» **Your instructions**:
Set down only these lines, exactly: the line containing "Open the servicios navigation tab" and all lines through the end of the data below. Omit pictures.

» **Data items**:
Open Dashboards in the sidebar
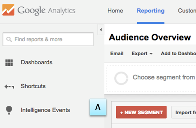This screenshot has height=128, width=196. tap(36, 62)
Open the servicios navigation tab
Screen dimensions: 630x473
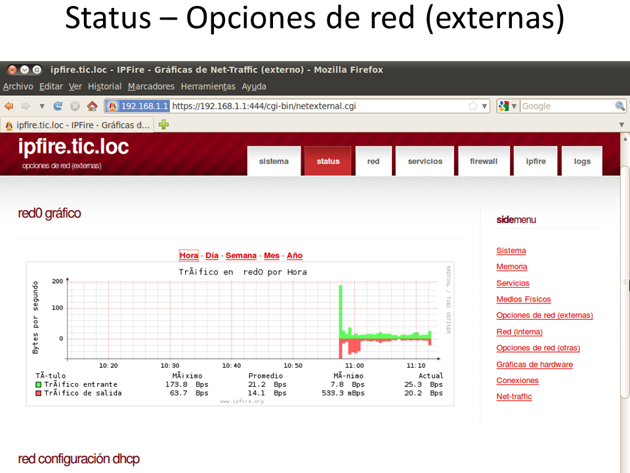[x=425, y=161]
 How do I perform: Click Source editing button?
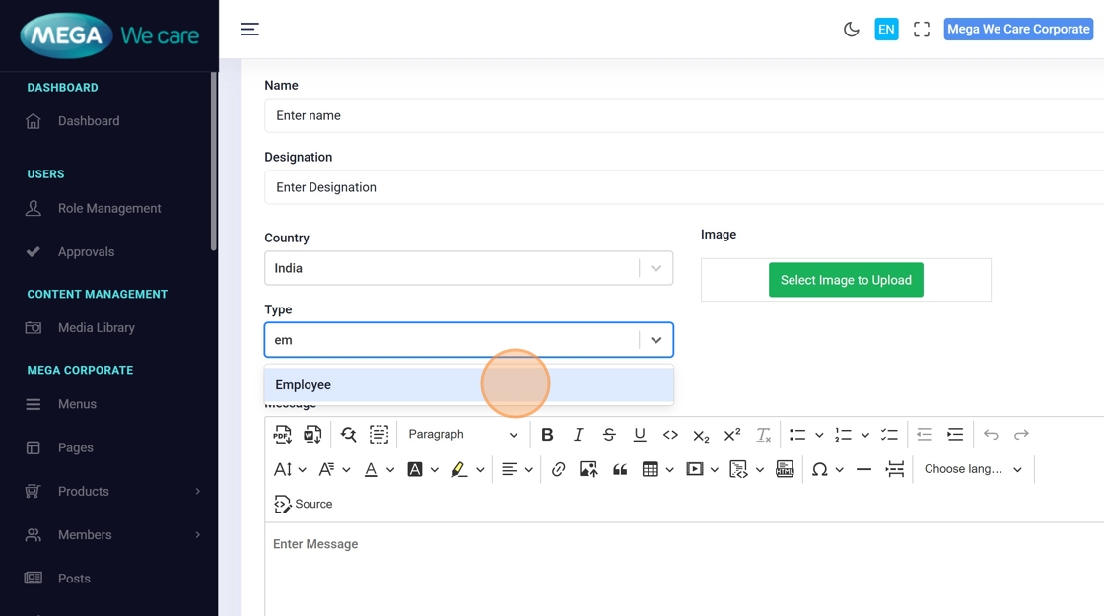click(304, 504)
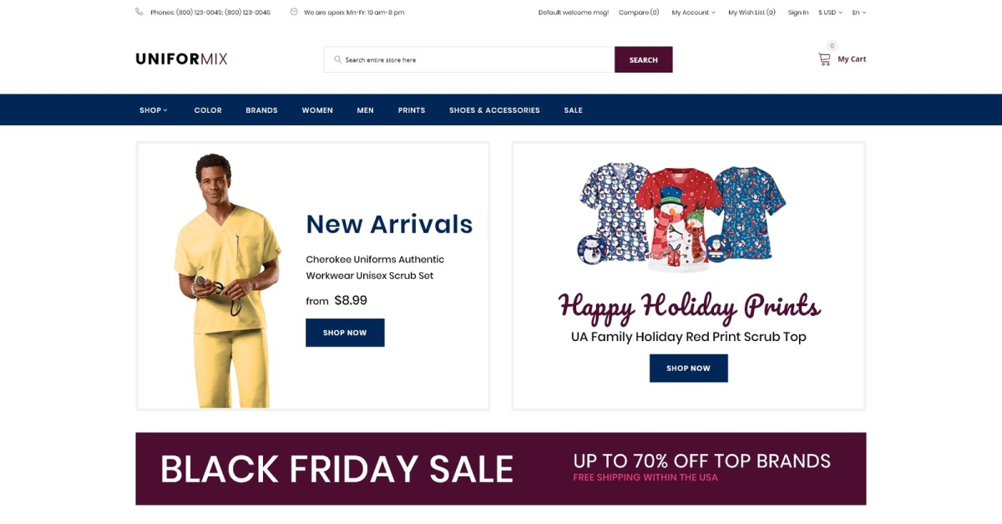Image resolution: width=1002 pixels, height=524 pixels.
Task: Open the Sign In link
Action: click(x=798, y=13)
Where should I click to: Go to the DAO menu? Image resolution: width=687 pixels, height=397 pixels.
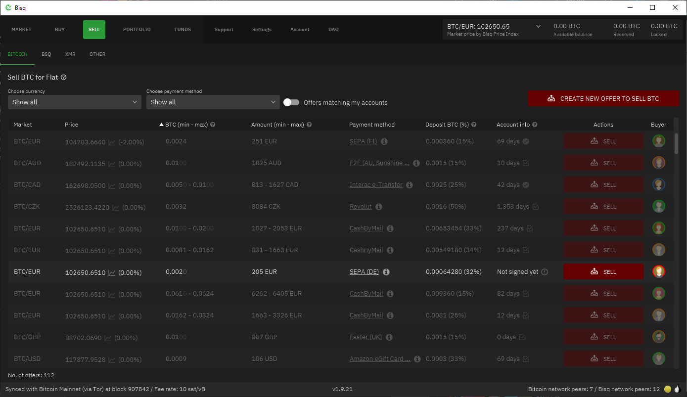(333, 30)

» **Output below**:
Open the servicios navigation tab
Screen dimensions: 630x473
[x=425, y=161]
 How do I perform: Click Source editing button?
click(304, 504)
Image resolution: width=1002 pixels, height=524 pixels.
Task: Open the Sign In link
Action: click(x=798, y=13)
Where should I click to: Go to the DAO menu? Image resolution: width=687 pixels, height=397 pixels.
(333, 30)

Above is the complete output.